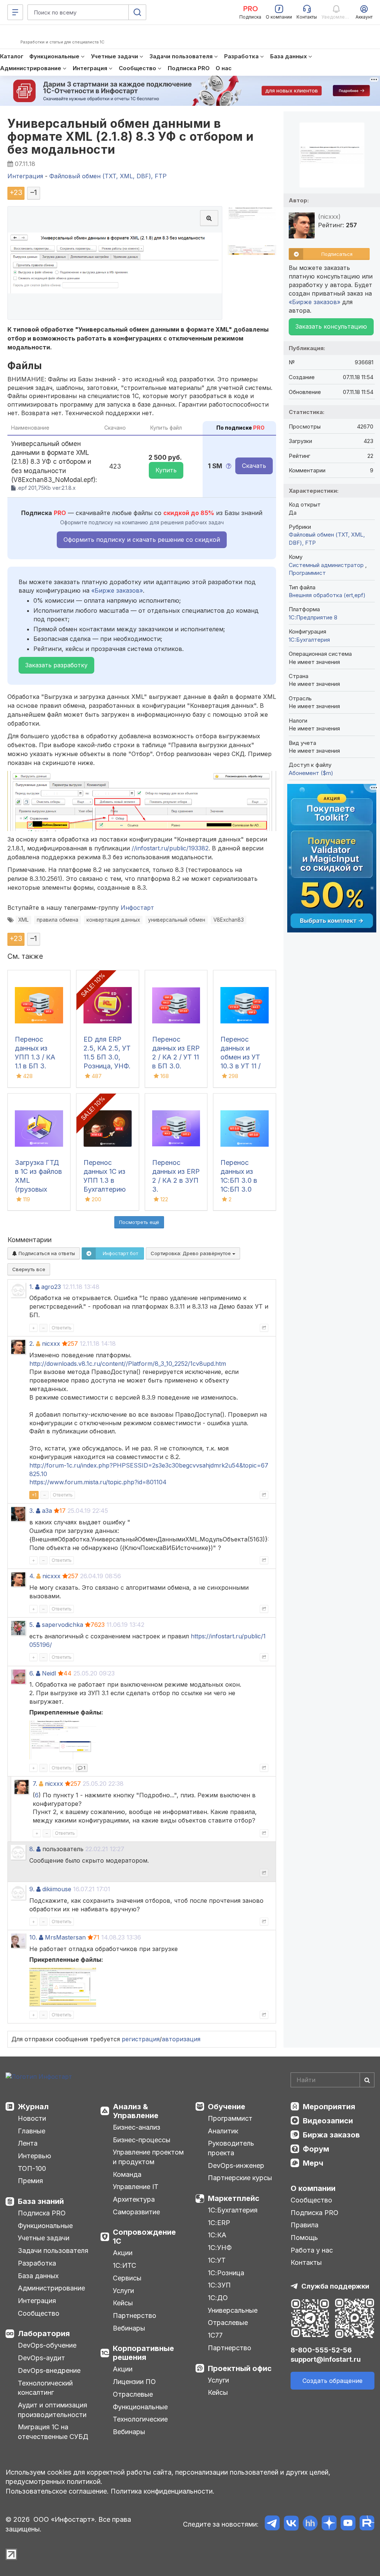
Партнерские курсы (240, 2178)
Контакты (306, 2262)
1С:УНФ (220, 2247)
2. (31, 1343)
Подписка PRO (42, 2213)
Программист (307, 572)
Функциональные (45, 2226)
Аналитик (223, 2131)
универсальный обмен (176, 920)
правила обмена (57, 920)
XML (23, 920)
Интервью (34, 2156)
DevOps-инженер (236, 2165)
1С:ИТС (124, 2265)
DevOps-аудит (41, 2358)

________

PROMPT. Would you restate all of the data above word for word, omitting the pictures?

ANSWER FOR THIS EXERCISE.
Партнерские курсы (240, 2178)
Контакты (306, 2262)
1С:УНФ (220, 2247)
2. (31, 1343)
Подписка PRO (42, 2213)
Программист (307, 572)
Функциональные (45, 2226)
Аналитик (223, 2131)
универсальный обмен (176, 920)
правила обмена (57, 920)
XML (23, 920)
Интервью (34, 2156)
DevOps-инженер (236, 2165)
1С:ИТС (124, 2265)
DevOps-аудит (41, 2358)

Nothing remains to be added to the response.